From: vignesh C <vignesh21(at)gmail(dot)com>
To: Masahiko Sawada <sawada(dot)mshk(at)gmail(dot)com>
Cc: Amit Kapila <amit(dot)kapila16(at)gmail(dot)com>, Andres Freund <andres(at)anarazel(dot)de>, PostgreSQL-development <pgsql-hackers(at)postgresql(dot)org>, Kyotaro HORIGUCHI <horiguchi(dot)kyotaro(at)lab(dot)ntt(dot)co(dot)jp>
Subject: Re: Replication slot stats misgivings
Date: 2021-04-14 02:34:06
Message-ID: CALDaNm3=pUenmMxDUW5M6MD8P05nBq0H4+oCFjCjes+GGymGEQ@mail.gmail.com
Views: Raw Message | Whole Thread | Download mbox | Resend email
Thread:
Lists: pgsql-hackers

On Wed, Apr 14, 2021 at 7:52 AM Masahiko Sawada <sawada(dot)mshk(at)gmail(dot)com> wrote:
>
> On Tue, Apr 13, 2021 at 5:07 PM vignesh C <vignesh21(at)gmail(dot)com> wrote:
> >
> > On Mon, Apr 12, 2021 at 7:03 PM Masahiko Sawada <sawada(dot)mshk(at)gmail(dot)com> wrote:
> > >
> > > On Mon, Apr 12, 2021 at 9:36 PM Amit Kapila <amit(dot)kapila16(at)gmail(dot)com> wrote:
> > > >
> > > > On Mon, Apr 12, 2021 at 5:29 PM Masahiko Sawada <sawada(dot)mshk(at)gmail(dot)com> wrote:
> > > > >
> > > > > On Mon, Apr 12, 2021 at 8:08 PM Amit Kapila <amit(dot)kapila16(at)gmail(dot)com> wrote:
> > > > > >
> > > > > > On Mon, Apr 12, 2021 at 4:34 PM Masahiko Sawada <sawada(dot)mshk(at)gmail(dot)com> wrote:
> > > > > > >
> > > > > > > On Mon, Apr 12, 2021 at 6:19 PM Amit Kapila <amit(dot)kapila16(at)gmail(dot)com> wrote:
> > > > > > > >
> > > > > > > > On Mon, Apr 12, 2021 at 10:27 AM Masahiko Sawada <sawada(dot)mshk(at)gmail(dot)com> wrote:
> > > > > > > > >
> > > > > > > > > On Sat, Apr 10, 2021 at 9:53 PM Amit Kapila <amit(dot)kapila16(at)gmail(dot)com> wrote:
> > > > > > > > > >
> > > > > > > > > >
> > > > > > > > > > It seems Vignesh has changed patches based on the latest set of
> > > > > > > > > > comments so you might want to rebase.
> > > > > > > > >
> > > > > > > > > I've merged my patch into the v6 patch set Vignesh submitted.
> > > > > > > > >
> > > > > > > > > I've attached the updated version of the patches.
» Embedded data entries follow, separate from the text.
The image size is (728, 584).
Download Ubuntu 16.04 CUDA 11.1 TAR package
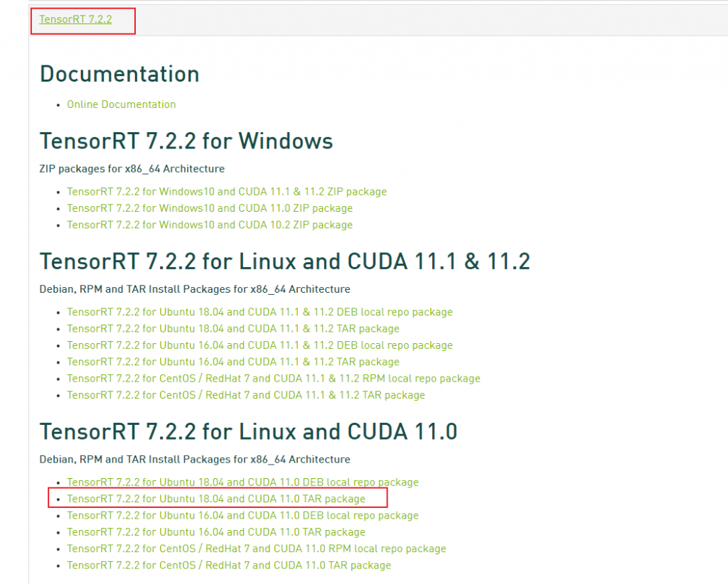(x=232, y=362)
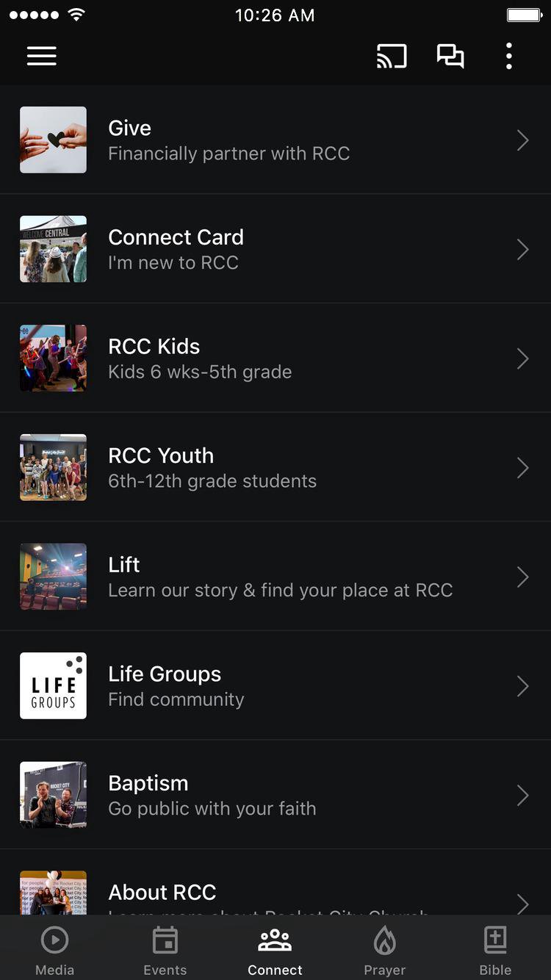Tap the Baptism photo thumbnail
Image resolution: width=551 pixels, height=980 pixels.
click(x=53, y=795)
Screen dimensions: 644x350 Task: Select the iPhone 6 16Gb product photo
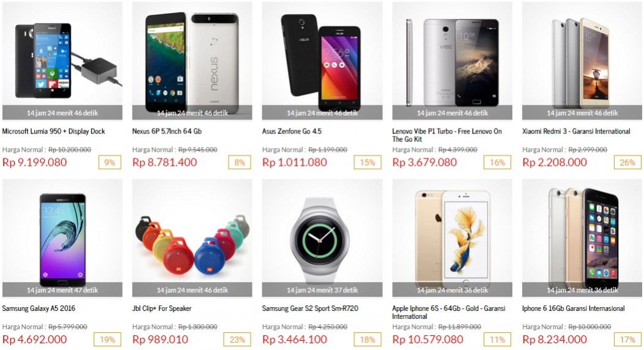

I didn't change
> > > > > > > > > anything in the patch that changes char[NAMEDATALEN] to NameData (0001
> > > > > > > > > patch) and patches that add tests.
> > > > > > > > >
> > > > > > > >
> > > > > > > > I think we can push 0001. What do you think?
> > > > > > >
> > > > > > > +1
> > > > > > >
> > > > > > > >
> > > > > > > > > In 0003 patch I reordered the
> > > > > > > > > output parameters of pg_stat_replication_slots; showing total number
> > > > > > > > > of transactions and total bytes followed by statistics for spilled and
> > > > > > > > > streamed transactions seems appropriate to me.
> > > > > > > > >
> > > > > > > >
> > > > > > > > I am not sure about this because I think we might want to add some
> > > > > > > > info of stream/spill bytes in total_bytes description (something like
> > > > > > > > stream/spill bytes are not in addition to total_bytes).
> > > > >
> > > > > BTW doesn't it confuse users that stream/spill bytes are not in
> > > > > addition to total_bytes? User will need to do "total_bytes +
> > > > > spill/stream_bytes" to know the actual total amount of data sent to
> > > > > the decoding output plugin, is that right?
> > > > >
> > > >
> > > > No, total_bytes includes the spill/stream bytes. So, the user doesn't
> > > > need to do any calculation to compute totel_bytes sent to output
> > > > plugin.
> > >
> > > The following test for the latest v8 patch seems to show different.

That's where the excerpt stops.